▶ [What to produce]:
Output only the span of lines that begins at the line containing "Terms & Conditions (64, 1478)" and ends at the last line of the data, both included, exactly as they appear.

▶ [Available records]:
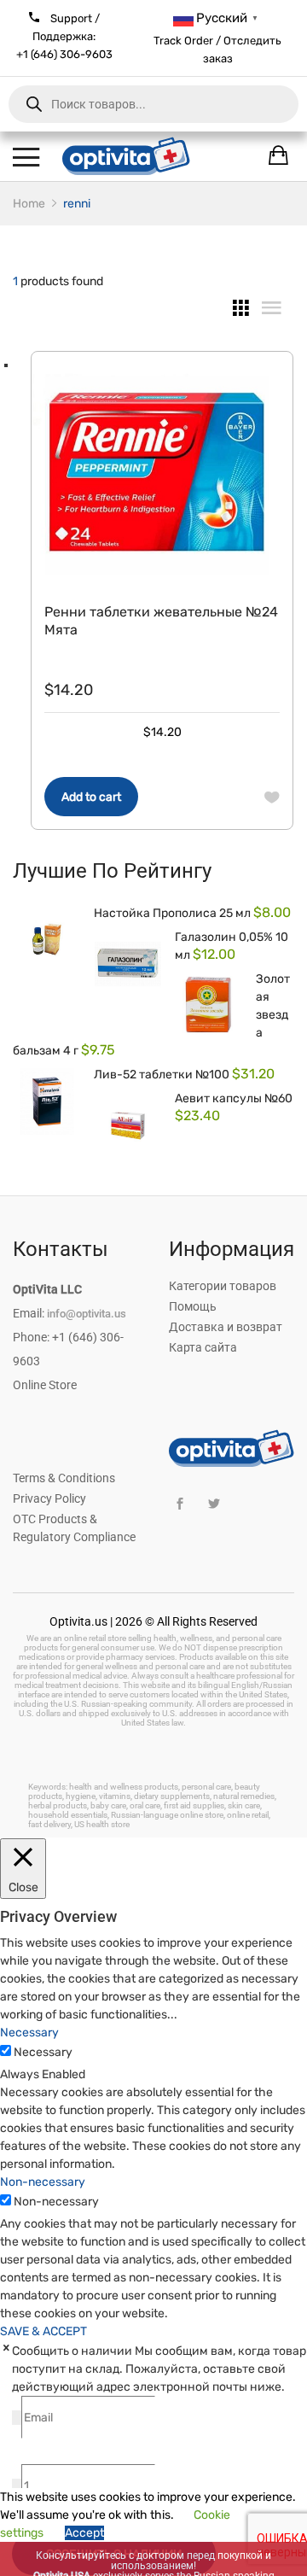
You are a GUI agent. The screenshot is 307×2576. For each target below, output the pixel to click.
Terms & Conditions (64, 1478)
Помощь (193, 1306)
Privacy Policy (49, 1498)
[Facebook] (179, 1504)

▶ [Result]:
Terms & Conditions (64, 1478)
Помощь (193, 1306)
Privacy Policy (49, 1498)
[Facebook] (179, 1504)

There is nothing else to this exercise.